PRESIDENTE. Invito il senatore Segretario a verificare se la richiesta di votazione con scrutinio simultaneo, avanzata dalla senatrice Incostante, risulta appoggiata dal prescritto numero di senatori, mediante procedimento elettronico.
(La richiesta risulta appoggiata).
Votazione nominale con scrutinio simultaneo
PRESIDENTE. Indìco pertanto la votazione nominale con scrutinio simultaneo, mediante procedimento elettronico, della mozione n. 24, presentata dalla senatrice Finocchiaro e da altri senatori.
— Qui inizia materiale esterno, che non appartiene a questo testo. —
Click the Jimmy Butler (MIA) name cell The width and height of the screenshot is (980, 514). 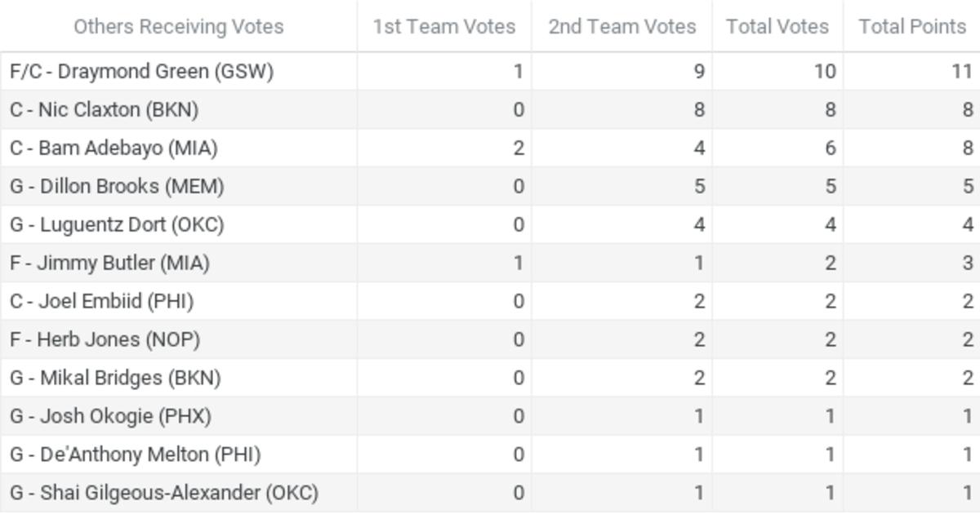109,264
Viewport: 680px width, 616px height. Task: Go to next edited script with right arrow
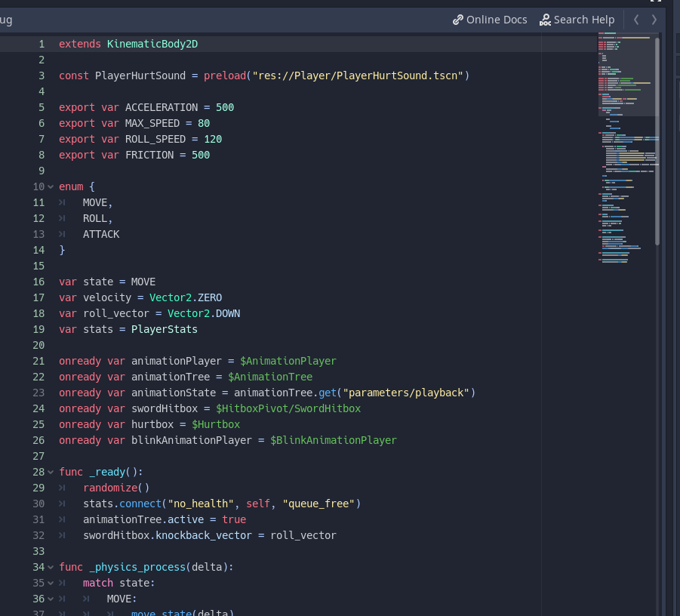(654, 20)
Dichiaro aperta la votazione.
(Segue la votazione).
MASSIDDA (PdL). Signor Presidente, la mia tessera non funziona.
PRESIDENTE. Sarà immediatamente sostituita, senatore Massidda.
BARBOLINI (PD). Signor Presidente, di fianco al senatore Castro!
PRESIDENTE. Senatore Castro, accanto a lei vi è una tessera a cui non corrisponde nessun collega. La prego di estrarla.
Proclamo il risultato della votazione nominale con scrutinio simultaneo, mediante procedimento elettronico:
| Senatori presenti | 243 |
| Senatori votanti | 242 |
| Maggioranza | 122 |
| Favorevoli | 109 |
| Contrari | 130 |
| Astenuti | 3 |
Il Senato non approva. (v. Allegato B).
Procediamo ora alla votazione della mozione n. 26 (testo 3).
INCOSTANTE (PD). Chiediamo la votazione nominale con scrutinio simultaneo, mediante procedimento elettronico.
PRESIDENTE. Invito il senatore Segretario a verificare se la richiesta di votazione con scrutinio simultaneo, avanzata dalla senatrice Incostante, risulta appoggiata dal prescritto numero di senatori, mediante procedimento elettronico.
(La richiesta risulta appoggiata).
Votazione nominale con scrutinio simultaneo
PRESIDENTE. Indìco pertanto la votazione nominale con scrutinio simultaneo, mediante procedimento elettronico, della mozione n. 26 (testo 3), presentata dalla senatrice Mauro e da altri senatori.
Dichiaro aperta la votazione.
(Segue la votazione).
Proclamo il risultato della votazione mediante procedimento elettronico:
| Senatori presenti | 241 |
| Senatori votanti | 240 |
| Maggioranza | 121 |
| Favorevoli | 131 |
| Contrari | 108 |
| Astenuti | 1 |
Il Senato approva. (Applausi dai Gruppi PdL e LNP).